French citizens have turned furiously on President Francois Hollande, less than a year after they elected him to a five-year term with a solid legislative majority for his Socialist Party.
The president’s popularity rating stands at about 27 percent. French media and other commentators say they don’t know what he can do to regain public confidence. A shuffle of his cabinet would likely accomplish nothing.
Mr. Hollande’s government stands accused of hypocrisy. France, like the rest of the eurozone, suffers from recession. The president’s prescription for getting France out of spiraling debt includes spending cuts and tax increases.
French courts rejected the president’s proposal to raise the income-tax rate to 75 percent on people who earn more than $1.3 million a year. He has also pledged to crack down on tax cheats.
But as Mr. Hollande advanced these ideas, it was revealed that his former budget minister, Jerome Cahuzac, had secret bank accounts in Switzerland and Singapore. The president says Mr. Cahuzac lied about those accounts, to him and to lawmakers. Mr. Cahuzac is under indictment for tax fraud.

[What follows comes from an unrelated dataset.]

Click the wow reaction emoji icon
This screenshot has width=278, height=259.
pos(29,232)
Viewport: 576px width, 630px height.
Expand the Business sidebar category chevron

The co-treasurer of Mr. Hollande’s 2012 presidential campaign, Jean-Jacques Augier, was discovered to have money in two Cayman Island funds — not illegal per se, but clearly a form of tax evasion. Mr. Hollande says he doesn’t know anything about that either.
There is no obvious way out of France’s economic slump — or at least, none put forward by Mr. Hollande that is acceptable to his constituents. Two of the country’s major banks, BNP Paribas and Credit Agricole, have been helping rich clients move their money into offshore “fiscal heavens” — their term for tax havens.
Meanwhile, the overall eurozone unemployment rate stands at 12 percent, and France’s jobless rate is only a little less than that. Against that background, Mr. Hollande’s failed promise to “moralize political and economic life” in France continues to enrage the people of his nation.